Google Answers Logo
View Question
 
Q: Gnutella data ( No Answer,   0 Comments )
Question  
Subject: Gnutella data
Category: Science > Technology
Asked by: gcpo-ga
List Price: $20.00
Posted: 21 May 2004 05:30 PDT
Expires: 20 Jun 2004 05:30 PDT
Question ID: 349894
I am a graduate student at the University of South Florida.  For my
research I need the distribution of files in a "typical" p2p file-sharing
network.  Specifically, I seek recent data that contains the node_id and
list of shared files (by name, date, and size) for each node of a typical
p2p network.  This would include free loading nodes who copy files, but
share none (so, their directory list would be an empty set).  Such a
typical p2p network should probably contain thousands of nodes (certainly,
ten nodes is not sufficient).  Having knowledege of the underlying
topology (connections between nodes) would be a bonus, but is not really
needed.  It is OK if the node_id and even the file names are made secret
by a unique one-way hash (e.g., an MD5 hash).

Since this data will be used for to-be-published research, it must be
"open" and reproducible.  Best might be existing trace data already
collected and archived by a credible source.  Also good would be a tool
whereby I could collect such data myself.  My end goal is a probability
function for a P2P network for Pr[node i contains file x].

I am willing to pay $20.00 dollars and provide an acknowldgement in any
published works that use the data.

Request for Question Clarification by philip_lynx-ga on 23 May 2004 19:58 PDT
Dear gcpo,

while I have no raw data for you, there are some previous works in
this area, where the authors may be willing to share their collected
information (or the tools used for the collection, if you want to
create your own datasets).
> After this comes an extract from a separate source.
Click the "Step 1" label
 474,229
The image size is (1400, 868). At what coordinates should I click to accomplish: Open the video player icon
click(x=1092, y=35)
Let me point them out to you.

S. Saroiu, P. Gummadi, S. Gribble, "A Measurement  Study of P2P File 
Sharing  Systems", University  of  Washington Technical Report
UW-CSE-01-06-02, July 2001.
http://www.cs.washington.edu/homes/gribble/papers/mmcn.pdf

Matei Ripeanu and Ian Foster, "Mapping the Gnutella Network:
Macroscopic Properties of Large-Scale Peer-to-Peer Systems", IPTPS02,
http://www.cs.rice.edu/Conferences/IPTPS02/128.pdf
Here, section 3.3 and further may be of most interest to you.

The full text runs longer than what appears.